HABP2 germline variants are uncommon in familial nonmedullary thyroid cancer

Alexia L. Weeks, Scott G. Wilson, Lynley Ward, Jack Goldblatt, Jennie Hui, John P. Walsh

The genetic basis of nonsyndromic familial nonmedullary thyroid cancer (FNMTC) is poorly understood. A recent study identified HABP2 as a tumor suppressor gene and identified a germline variant (G534E) in an extended FNMTC kindred. The relevance of this to other FNMTC kindreds is uncertain. Sanger sequencing was performed on peripheral blood DNA from probands from 37 Australian FNMTC kindreds to detect the G534E variant.
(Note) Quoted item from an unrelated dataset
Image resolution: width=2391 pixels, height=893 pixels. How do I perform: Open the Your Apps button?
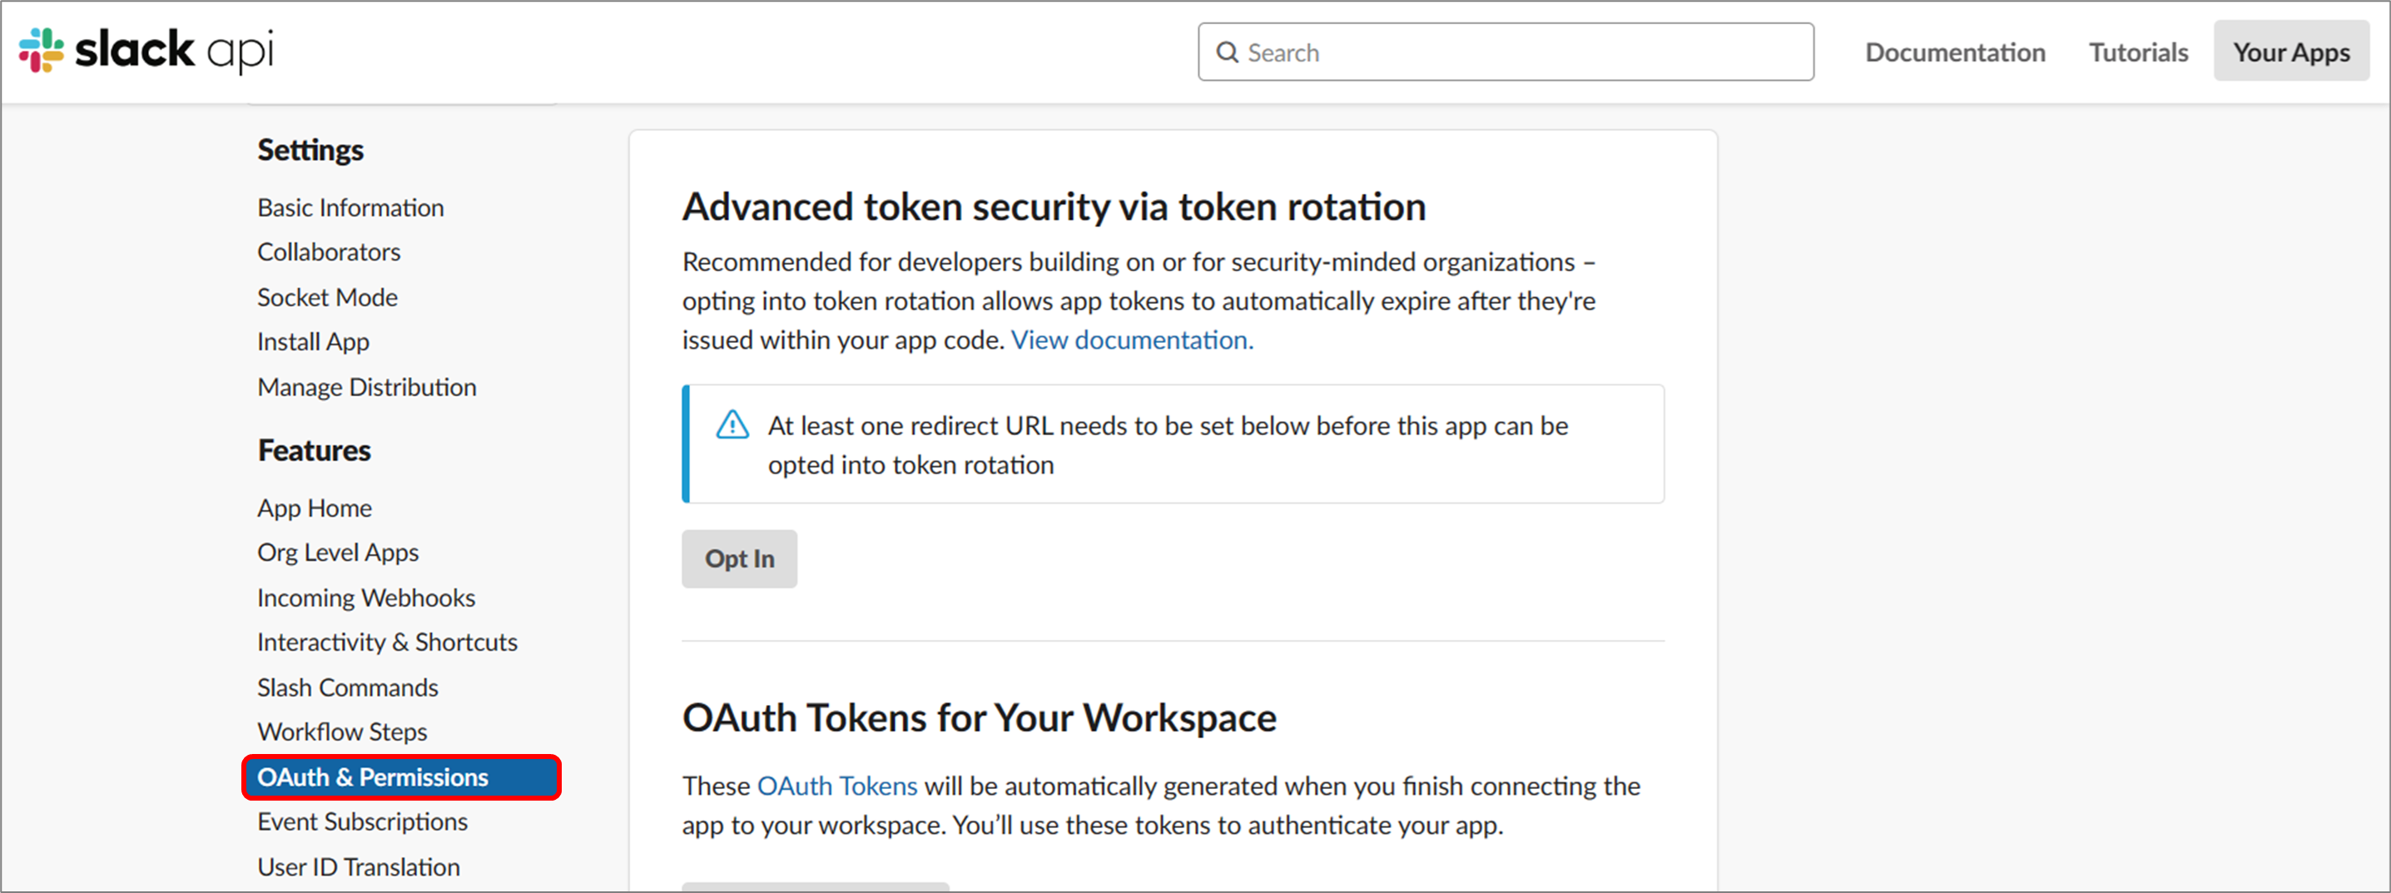pyautogui.click(x=2291, y=52)
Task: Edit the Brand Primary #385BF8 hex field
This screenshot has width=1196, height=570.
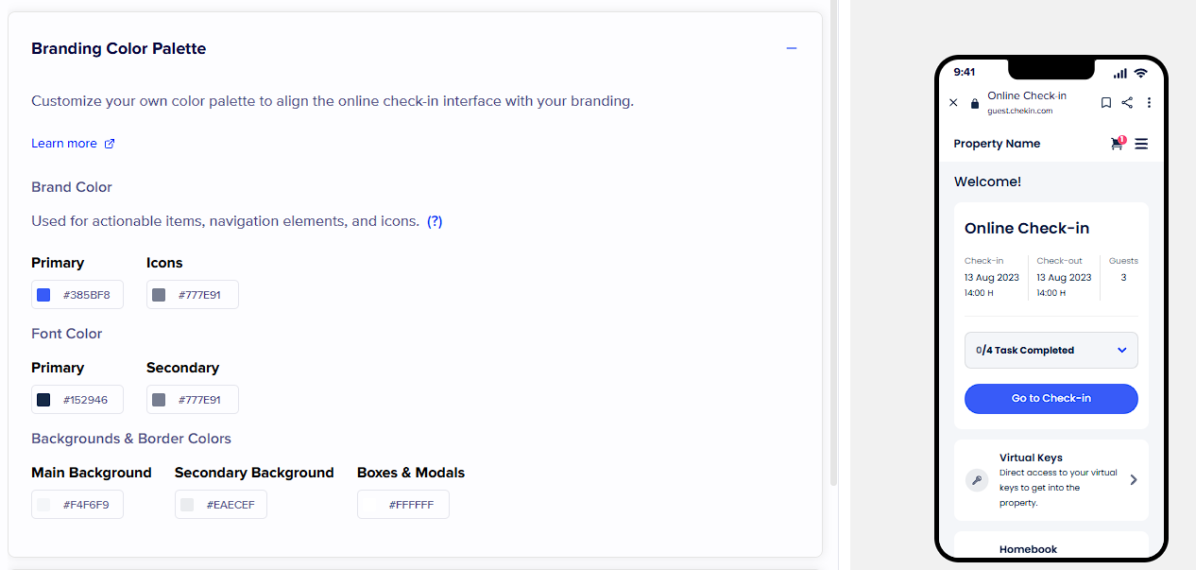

Whole exome data from 59 participants from 20 kindreds were examined for mutations in HABP2 and the thyroid cancer susceptibility genes SRGAP1, NKX2-1, SRRM2 and FOXE1. The population prevalence of the G534E variant in HABP2 was examined in two independent cohorts. Heterozygosity for the G534E variant in HABP2 was found in 1 of 37 probands (2.7 %), but did not cosegregate with disease in this kindred, being absent in the proband's affected sister. From whole exome data, pathogenic mutations were not identified in HABP2, SRGAP1, NKX2-1, SRRM2 or FOXE1. Heterozygosity for the G534E variant in HABP2 was present in 7.6 % of Busselton Health Study participants (N = 4634, unknown disease status) and 9.3 % of TwinsUK participants (N = 1195, no history of thyroid cancer). The G534E variant in HABP2 does not account for the familial nature of NMTC in Australian kindreds, and is common in the general population. Further research is required to elucidate the genetic basis of nonsyndromic FNMTC.